Fat Wreck Chords – 2021
It was supposed to be a double album. If you didn’t know, that’s why Fat Mike and the guys’ fourteenth studio album ended up with the name Single Album. When they were finished writing, there just weren’t enough songs that they felt were good enough.
NOFX likes to sneak gags into their album titles. Maybe it’s so that you know not to take them too seriously. Much like most songwriters, Mike pulls from his personal life for inspiration for his songs, and he tends to favor the darker parts of it. Maybe pun-riddled album titles are meant to remind us that NOFX isn’t an emo band, and that there’s room to look at the subject matter with a sense of humor. Also, over the course of nearly 35 years as the frontman of one of America’s most revered punk bands, Fat Mike has occasionally come across as preachy about what he thinks qualifies as “punk” (see the lyrics to NOFX’s biggest song to date, “Separation of Church and Skate”). Maybe if they make the album titles funny, we’ll all know that he’s punk enough to have an opinion, but not quite so punk that you have to agree with him to enjoy his music.
Agree or disagree with him, Mike has been vocal over the years about his stance on religion (big nope), conservative republicanism (even bigger nope), and drug use (not that bad- would recommend). Having established these things over the course of a nearly three-and-a-half-decade-long career, Single Album is a quick interjection in Fat Mike’s ongoing sermon about how he thinks you should feel about these things, admitting that maybe there are other points of view.
Well, except the part about conservative republicanism. There’s still really only one way to look at that.
The highlight song, for me, is the opening track. Single Album kicks off with “The Big Drag,” which Mike admits is “weird.” He said in a recent interview with Q on CBC that he wouldn’t have written that song if he weren’t trying to make a double album. It clocks in at about six minutes, has varying measure lengths, and no real pattern of verse-chorus – certainly not typical for a skate punk album opener. “There’s only a finite number of tomorrows,” he reminds us as the song winds down.

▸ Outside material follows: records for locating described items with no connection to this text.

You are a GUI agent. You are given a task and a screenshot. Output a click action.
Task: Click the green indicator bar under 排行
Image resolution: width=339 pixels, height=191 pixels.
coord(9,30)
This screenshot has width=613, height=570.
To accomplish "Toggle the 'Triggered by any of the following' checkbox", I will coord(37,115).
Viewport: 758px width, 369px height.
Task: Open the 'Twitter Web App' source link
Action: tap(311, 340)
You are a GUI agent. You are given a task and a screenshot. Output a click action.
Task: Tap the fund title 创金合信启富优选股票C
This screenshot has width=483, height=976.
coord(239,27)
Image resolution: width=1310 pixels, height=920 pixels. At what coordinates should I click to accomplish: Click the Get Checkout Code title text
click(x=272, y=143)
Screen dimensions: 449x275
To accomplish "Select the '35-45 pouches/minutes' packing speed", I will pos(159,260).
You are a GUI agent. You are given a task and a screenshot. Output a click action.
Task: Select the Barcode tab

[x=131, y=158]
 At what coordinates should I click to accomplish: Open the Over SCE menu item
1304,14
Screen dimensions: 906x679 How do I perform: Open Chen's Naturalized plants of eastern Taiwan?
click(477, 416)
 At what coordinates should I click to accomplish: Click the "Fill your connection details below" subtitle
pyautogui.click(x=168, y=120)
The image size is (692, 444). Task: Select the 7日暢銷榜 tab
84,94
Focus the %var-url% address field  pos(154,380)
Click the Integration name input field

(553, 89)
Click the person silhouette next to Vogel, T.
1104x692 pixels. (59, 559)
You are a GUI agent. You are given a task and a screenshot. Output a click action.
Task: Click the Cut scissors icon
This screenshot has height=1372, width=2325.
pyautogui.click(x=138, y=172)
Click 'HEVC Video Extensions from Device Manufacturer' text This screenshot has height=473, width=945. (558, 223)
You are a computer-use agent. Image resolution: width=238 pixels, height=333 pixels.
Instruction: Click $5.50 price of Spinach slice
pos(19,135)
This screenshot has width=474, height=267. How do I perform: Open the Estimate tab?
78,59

Also very notable – the almost uncomfortable transparency of “Birmingham.” “When I’m alone it’s just self-destruction,” Mike sings with startling irreverence. I have not heard that Mike is making any serious, concerted effort to become sober, but if he ever does, “Birmingham” will be where his journey begins. It is, to me, possibly the best song NOFX has ever released.
Single Album, fresh off the Trump Administration train ride, could have been the preachiest, gatekeeping-est NOFX album to date. Fat Mike and the guys could have spent 36 minutes telling us why we are all so stupid for not thinking the way they do. Instead, they turn the focus inward, offering an honest, if sometimes bleak glimpse into the mind of an infamous punk rock anti-hero. And they do it with the same infectiously catchy riffs and melodies that we’ve come to love from NOFX.